By Arthur H. Gunther III

thecolumnrule.com

(also on Facebook)

When, at the 11th hour of the 11th day of the 11th month of 1918, 100 years ago, the guns of August 1914 were finally silenced, 40 million casualties could still be heard, their plaintive cries ignored as the path to the next war was already under construction.

So, what do you say to those who sacrificed, who died in their country’s service, no matter the nation? The mechanical horrors alone of the Great War — super-big artillery, first use of tanks, mustard gas — should have been enough to thwart World War II. But no. Even the later atomic bomb and the threat of world annihilation have not ended conflict. Humankind’s thirst for power, and especially money, combined with the embers, then flames of hatred and prejudice, constantly bring us war.

So, what do you say to the soldier, sailor, marine, airman, mother, father, brother, friend of the fallen, the physically wounded, the emotionally struck of the Great War on this centennial? Wasn’t their sacrifice enough? 

One of the  last soldiers, dying in the mud in the Second Battle of Guise, November 4-5, 1918, might have had hope that his son, his baby, would see a better world. His eyes closed on that hope. But the world let him down.

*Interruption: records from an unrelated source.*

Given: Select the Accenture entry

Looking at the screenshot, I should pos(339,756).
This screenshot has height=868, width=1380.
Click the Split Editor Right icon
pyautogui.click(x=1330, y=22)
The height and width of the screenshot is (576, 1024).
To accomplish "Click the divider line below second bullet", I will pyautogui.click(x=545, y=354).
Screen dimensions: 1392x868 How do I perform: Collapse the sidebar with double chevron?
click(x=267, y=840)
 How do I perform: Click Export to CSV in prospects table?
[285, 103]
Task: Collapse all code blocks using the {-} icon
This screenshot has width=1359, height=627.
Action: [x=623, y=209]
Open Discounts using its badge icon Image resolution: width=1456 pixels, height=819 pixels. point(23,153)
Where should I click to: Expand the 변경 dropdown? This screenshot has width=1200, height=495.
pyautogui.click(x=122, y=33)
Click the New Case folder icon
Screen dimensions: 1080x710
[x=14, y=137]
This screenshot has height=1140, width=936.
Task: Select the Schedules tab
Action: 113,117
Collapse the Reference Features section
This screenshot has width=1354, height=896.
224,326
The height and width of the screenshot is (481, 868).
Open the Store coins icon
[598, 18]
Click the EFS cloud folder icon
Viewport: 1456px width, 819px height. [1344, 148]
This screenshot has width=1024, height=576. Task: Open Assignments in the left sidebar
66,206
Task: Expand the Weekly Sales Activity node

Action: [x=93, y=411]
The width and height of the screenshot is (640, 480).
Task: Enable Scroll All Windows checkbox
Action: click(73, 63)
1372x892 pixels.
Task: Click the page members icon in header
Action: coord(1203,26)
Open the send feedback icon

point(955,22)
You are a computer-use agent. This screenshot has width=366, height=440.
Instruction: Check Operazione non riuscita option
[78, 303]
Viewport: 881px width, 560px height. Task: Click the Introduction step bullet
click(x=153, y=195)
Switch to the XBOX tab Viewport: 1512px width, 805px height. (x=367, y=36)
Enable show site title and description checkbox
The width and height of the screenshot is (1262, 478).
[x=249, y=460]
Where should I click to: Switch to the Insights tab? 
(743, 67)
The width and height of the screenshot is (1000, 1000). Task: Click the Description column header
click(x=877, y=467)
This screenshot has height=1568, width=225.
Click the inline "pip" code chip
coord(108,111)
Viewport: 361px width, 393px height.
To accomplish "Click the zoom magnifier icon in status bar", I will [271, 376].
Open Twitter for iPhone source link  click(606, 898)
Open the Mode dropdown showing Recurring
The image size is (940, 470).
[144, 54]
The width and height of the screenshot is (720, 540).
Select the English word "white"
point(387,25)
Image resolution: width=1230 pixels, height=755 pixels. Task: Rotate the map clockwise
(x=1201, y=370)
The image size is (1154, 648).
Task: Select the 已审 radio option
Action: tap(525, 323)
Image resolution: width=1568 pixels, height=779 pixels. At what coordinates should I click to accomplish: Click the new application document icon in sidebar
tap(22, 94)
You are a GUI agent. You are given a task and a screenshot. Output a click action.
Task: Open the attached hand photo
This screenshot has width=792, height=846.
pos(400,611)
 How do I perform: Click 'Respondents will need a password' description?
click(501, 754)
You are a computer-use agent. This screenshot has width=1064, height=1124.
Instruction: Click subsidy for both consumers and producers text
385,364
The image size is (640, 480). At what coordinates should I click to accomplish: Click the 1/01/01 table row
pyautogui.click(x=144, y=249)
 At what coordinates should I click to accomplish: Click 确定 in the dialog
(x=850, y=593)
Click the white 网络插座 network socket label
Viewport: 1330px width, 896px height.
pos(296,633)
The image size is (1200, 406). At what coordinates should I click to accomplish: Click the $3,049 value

There will be many tributes on November 11 to mark 100 years. Big leaders will come (or not, as Trump, the American president, was a no-show at the Aisne-Marne American Cemetery and Memorial in Belleau, France, citing rain though the dead perished in slogging mud). 

There will be articulate speeches, great memorial wreaths. And elsewhere some dictator will be killing the innocent; some horrible people will be practicing genocide; some war-profiteer will be getting even richer.

Yet the hope for a better world persists, as it must, if those who perished shall not have died in vain.